Sql-server – Сardinality estimation of partially covering range predicates

cardinality-estimatesoptimizationquerysql serversql server 2014

At the moment I'm trying to figure out how SQL Server evaluates the cardinality of range predicates that partially cover the histogram step.

On the Internet, at cardinality-estimation-for-and-for-intra-step-statistics-value I came across a similar question and Paul White gave a rather interesting answer to it.

According to Paul's answer, the formulas for estimating cardinality for the predicates >= and > (in this case, I am only interested in the Cardinality estimator model of at least 120) are as follows:

For >:

Cardinality = EQ_ROWS + (AVG_RANGE_ROWS * (F * (DISTINCT_RANGE_ROWS - 1)))

For >=:

Cardinality = EQ_ROWS + (AVG_RANGE_ROWS * ((F * (DISTINCT_RANGE_ROWS - 1)) + 1))

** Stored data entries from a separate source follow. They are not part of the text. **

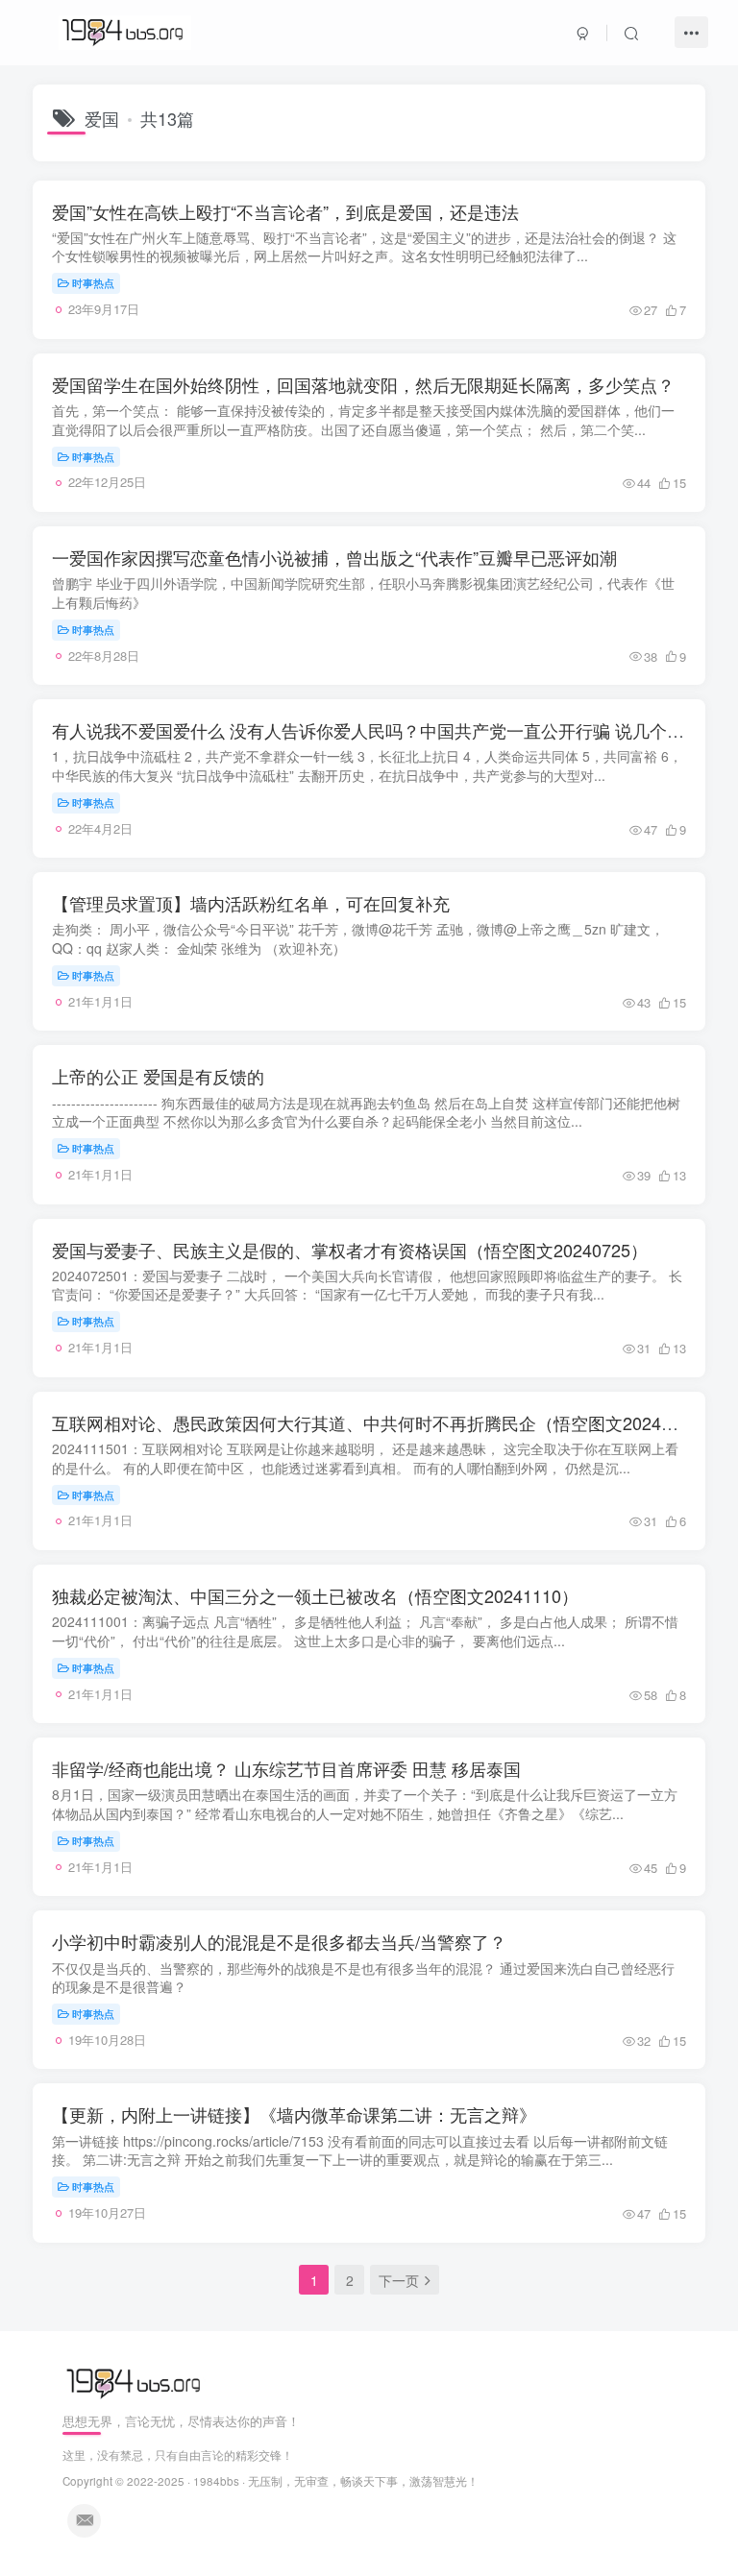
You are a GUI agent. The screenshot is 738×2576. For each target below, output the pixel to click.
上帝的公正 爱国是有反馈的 (158, 1075)
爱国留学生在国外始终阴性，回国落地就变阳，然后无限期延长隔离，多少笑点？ (363, 384)
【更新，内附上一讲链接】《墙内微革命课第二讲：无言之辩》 (294, 2114)
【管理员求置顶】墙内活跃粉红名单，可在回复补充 (251, 902)
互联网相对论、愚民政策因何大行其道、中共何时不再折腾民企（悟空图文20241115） (384, 1422)
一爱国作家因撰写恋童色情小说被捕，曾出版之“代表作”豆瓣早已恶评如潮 (334, 557)
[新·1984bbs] (135, 2381)
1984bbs (216, 2481)
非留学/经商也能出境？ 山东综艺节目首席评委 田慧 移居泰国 (286, 1768)
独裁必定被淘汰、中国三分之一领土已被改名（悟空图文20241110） (315, 1595)
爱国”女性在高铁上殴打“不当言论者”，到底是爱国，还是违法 (285, 211)
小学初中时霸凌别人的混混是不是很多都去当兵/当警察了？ (279, 1941)
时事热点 (93, 282)
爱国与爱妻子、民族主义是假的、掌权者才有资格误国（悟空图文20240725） (350, 1249)
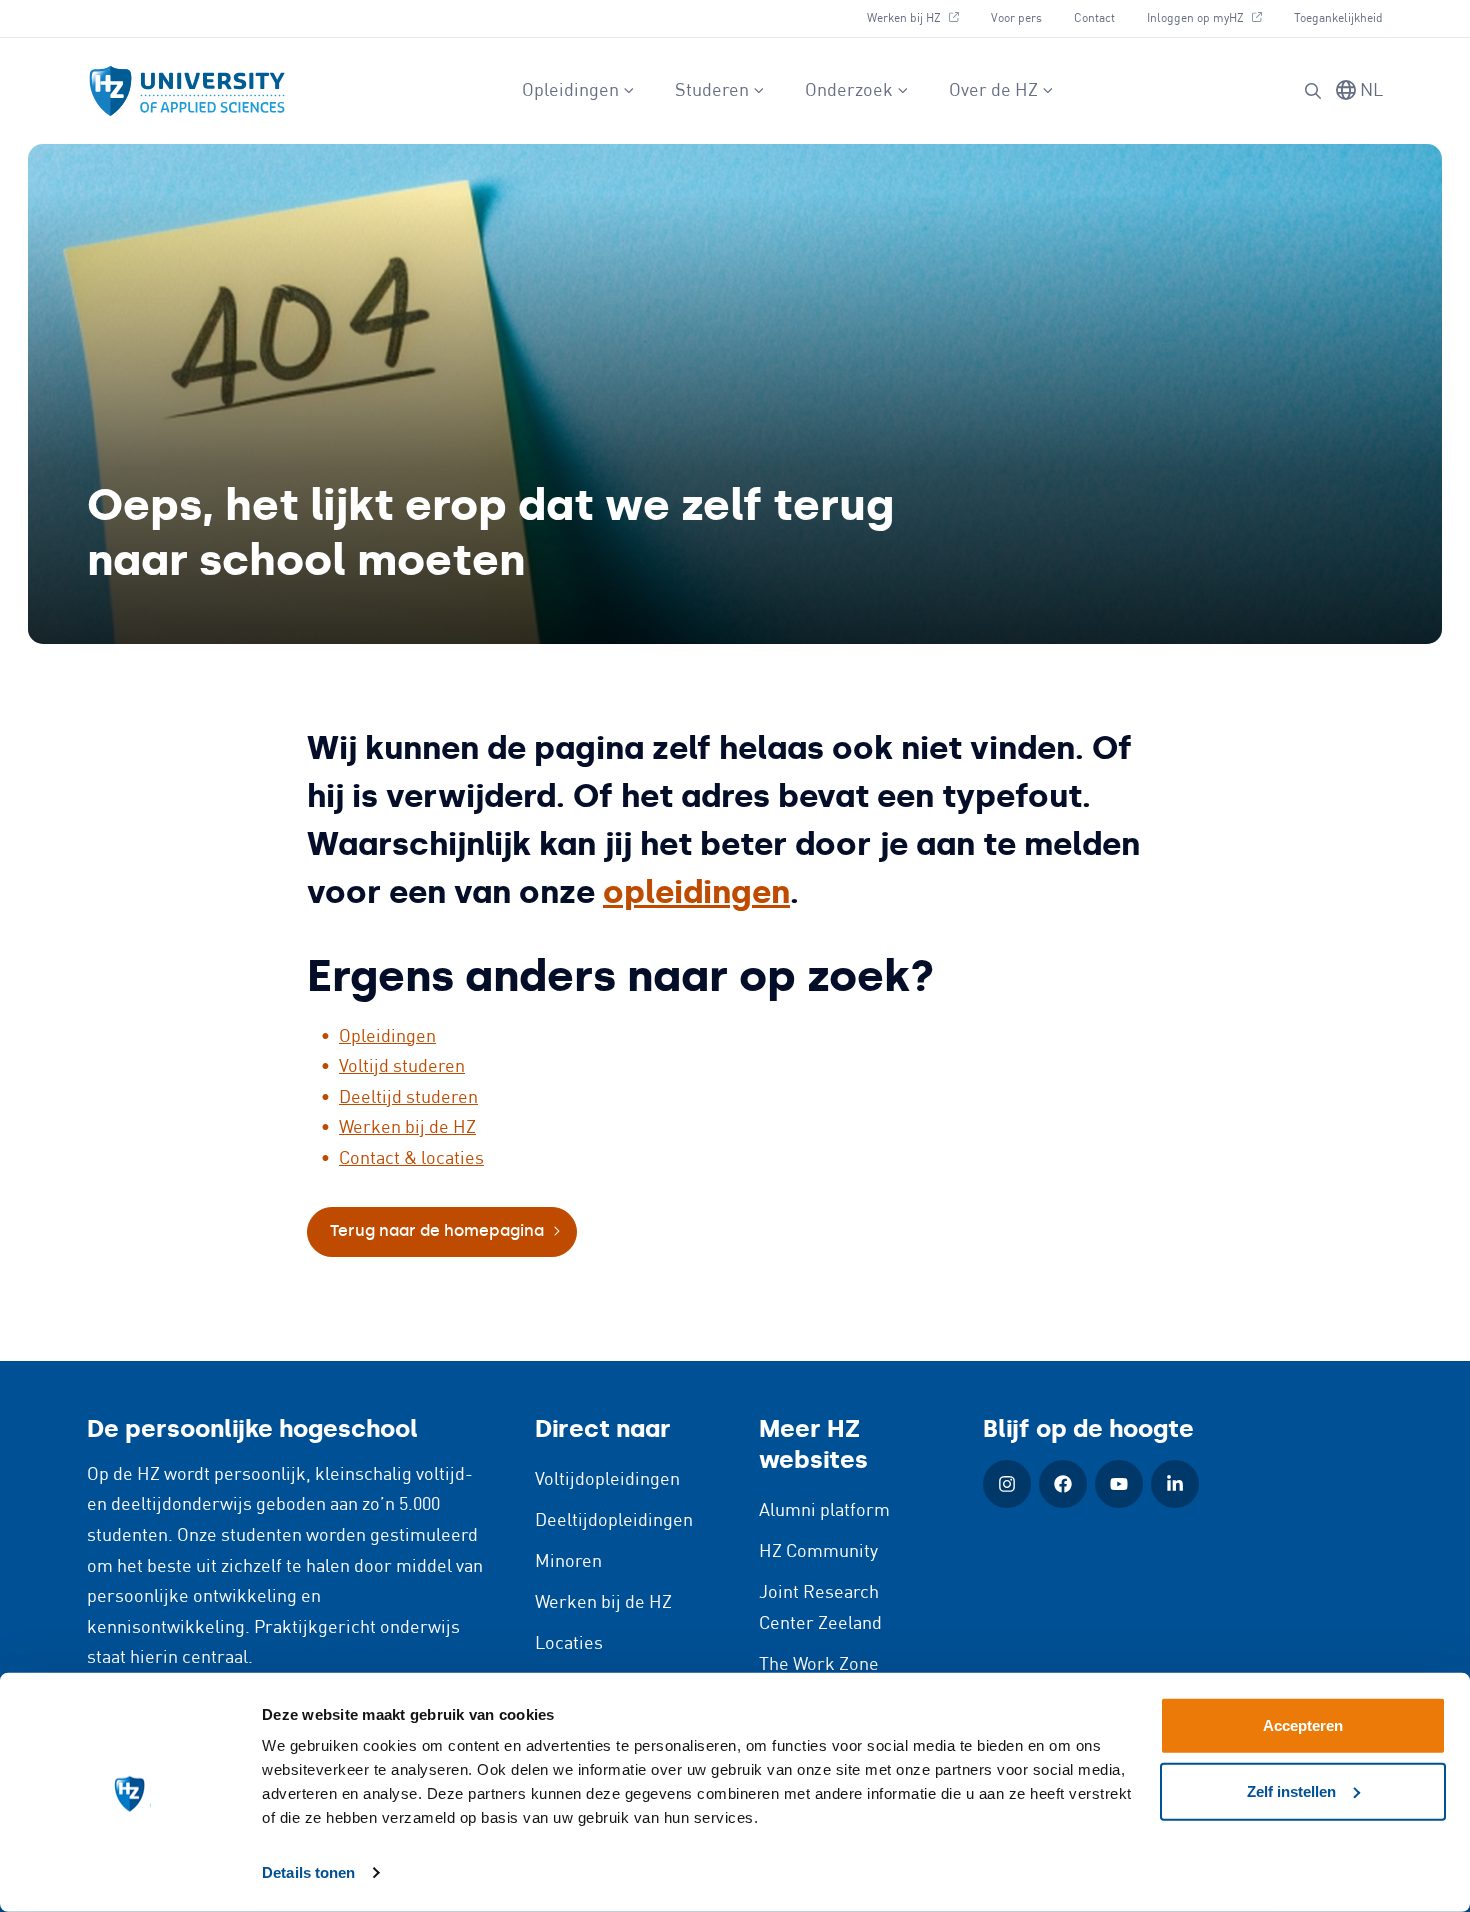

I tested the application of these formulas on the [Production].[TransactionHistory] table of the AdventureWorks2014 database based on the range predicate using the TransactionDate column and datetime range between '20140614' and '20140618'.

The statistics for the histogram step of this range are as follows:

Histogram

According to the formula, I calculated the cardinality for the following query:

SELECT COUNT(1)
FROM [AdventureWorks2014].[Production].[TransactionHistory]
WHERE [TransactionDate] BETWEEN '20140615 00:00:00.000' AND '20140616 00:00:00.000'

The calculation was performed using the following code:

  DECLARE @predStart DATETIME =  '20140615 00:00:00.000'
  DECLARE @predEnd DATETIME = '20140616 00:00:00.000'

  DECLARE @stepStart DATETIME = '20140614 00:00:00.000'
  DECLARE @stepEnd DATETIME = '20140618 00:00:00.000'

  DECLARE @predRange FLOAT = DATEDIFF(ms, @predStart, @predEnd)
  DECLARE @stepRange FLOAT = DATEDIFF(ms, @stepStart, @stepEnd)

  DECLARE @F FLOAT = @predRange / @stepRange;

  DECLARE @avg_range_rows FLOAT = 100.3333
  DECLARE @distinct_range_rows INT = 3
  DECLARE @EQ_ROWS INT = 0

  SELECT @F AS 'F'

  --for new cardinality estimator

  SELECT @EQ_ROWS + @avg_range_rows * (@F * (@distinct_range_rows - 1) + 1) AS [new_card]

After calculating, I got the following results:

enter image description here

According to the formula, it turned out 150.5, but the optimizer estimates the predicate at 225.75 rows, and if you change the upper border of the predicate to ‘20140617’, the optimizer will already evaluate 250.833 rows, while using the formula we get only 200.6666 rows.

Please tell me, how does Cardinality Estimator evaluate in this case, maybe I made a mistake somewhere in my understanding of the quoted formulas?

Best Answer

SQL Server uses different calculations in different situations. Your example is different from the linked Q & A because your range is entirely contained within a step; it does not cross a step boundary. It is also an interval with two ends rather than one. Writing BETWEEN is the same as writing two separate predicates with >= and <=.

Interval with two boundaries, within a single step

The formula is modified to perform linear interpolation within the step for the number of distinct values expected, and reflect that two range endpoints are now specified (and assumed to exist within the histogram step) rather than one.

Using the histogram steps given in the question:

question histogram steps

For the query with BETWEEN '20140615' AND '20140616', the calculation is:

DECLARE
    @Q1 float = CONVERT(float, CONVERT(datetime, '2014-06-15')),
    @Q2 float = CONVERT(float, CONVERT(datetime, '2014-06-16')),
    @K1 float = CONVERT(float, CONVERT(datetime, '2014-06-14')),
    @K2 float = CONVERT(float, CONVERT(datetime, '2014-06-18')),
    @RANGE_ROWS float = 301,
    @DISTINCT_RANGE_ROWS float = 3;

DECLARE
    @S1 float = (@Q1 - @K1) / (@K2 - @K1),
    @S2 float = (@Q2 - @K1) / (@K2 - @K1);

DECLARE
    @F float = @S2 - @S1;

DECLARE
    @AVG_RANGE_ROWS float = @RANGE_ROWS / @DISTINCT_RANGE_ROWS;

SELECT
    @AVG_RANGE_ROWS * ((@F * (@DISTINCT_RANGE_ROWS - 2)) + 2);

...giving 225.75. Changing @Q2 from '20140616' to '20140617' gives a result of 250.833.

Both results match those given in the question.